■ TASK TO COMPLETE: Will you transcribe all the entries word for word, skipping the pictures they hold?

■ GIVEN RECORDS:

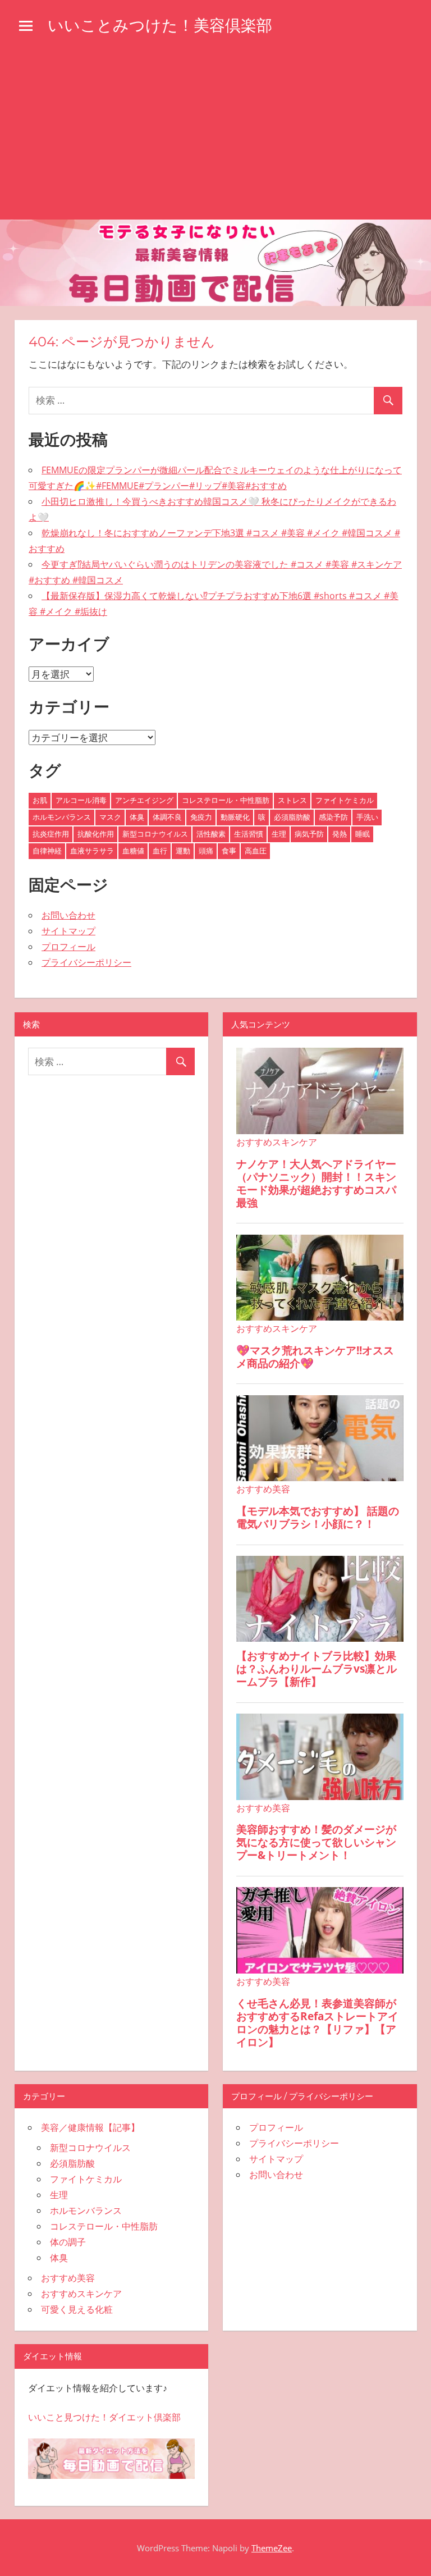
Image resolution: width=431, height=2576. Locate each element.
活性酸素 (211, 834)
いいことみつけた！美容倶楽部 (160, 25)
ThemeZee (271, 2548)
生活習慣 (248, 834)
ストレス (292, 800)
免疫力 (201, 817)
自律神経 (47, 851)
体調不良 (167, 817)
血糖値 (133, 851)
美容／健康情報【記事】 (90, 2127)
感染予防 (333, 817)
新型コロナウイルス (155, 834)
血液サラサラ (92, 851)
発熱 (339, 834)
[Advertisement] (215, 135)
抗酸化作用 (95, 834)
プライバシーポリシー (86, 962)
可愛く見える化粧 (77, 2309)
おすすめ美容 (68, 2278)
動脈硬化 (235, 817)
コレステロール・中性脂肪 (225, 800)
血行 (160, 851)
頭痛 (206, 851)
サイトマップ (68, 931)
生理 (279, 834)
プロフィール (68, 946)
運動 (183, 851)
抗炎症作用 (51, 834)
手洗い (367, 817)
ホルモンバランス (62, 817)
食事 (229, 851)
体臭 (137, 817)
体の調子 (68, 2242)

■ YOUR SOLUTION:
Image resolution: width=431, height=2576. Locate each element.
活性酸素 (211, 834)
いいことみつけた！美容倶楽部 (160, 25)
ThemeZee (271, 2548)
生活習慣 (248, 834)
ストレス (292, 800)
免疫力 (201, 817)
自律神経 (47, 851)
体調不良 (167, 817)
血糖値 (133, 851)
美容／健康情報【記事】 (90, 2127)
感染予防 (333, 817)
新型コロナウイルス (155, 834)
血液サラサラ (92, 851)
発熱 (339, 834)
[Advertisement] (215, 135)
抗酸化作用 (95, 834)
プライバシーポリシー (86, 962)
可愛く見える化粧 (77, 2309)
おすすめ美容 (68, 2278)
動脈硬化 (235, 817)
コレステロール・中性脂肪 (225, 800)
血行 (160, 851)
頭痛 (206, 851)
サイトマップ (68, 931)
生理 (279, 834)
プロフィール (68, 946)
運動 (183, 851)
抗炎症作用 (51, 834)
手洗い (367, 817)
ホルモンバランス (62, 817)
食事 (229, 851)
体臭 (137, 817)
体の調子 (68, 2242)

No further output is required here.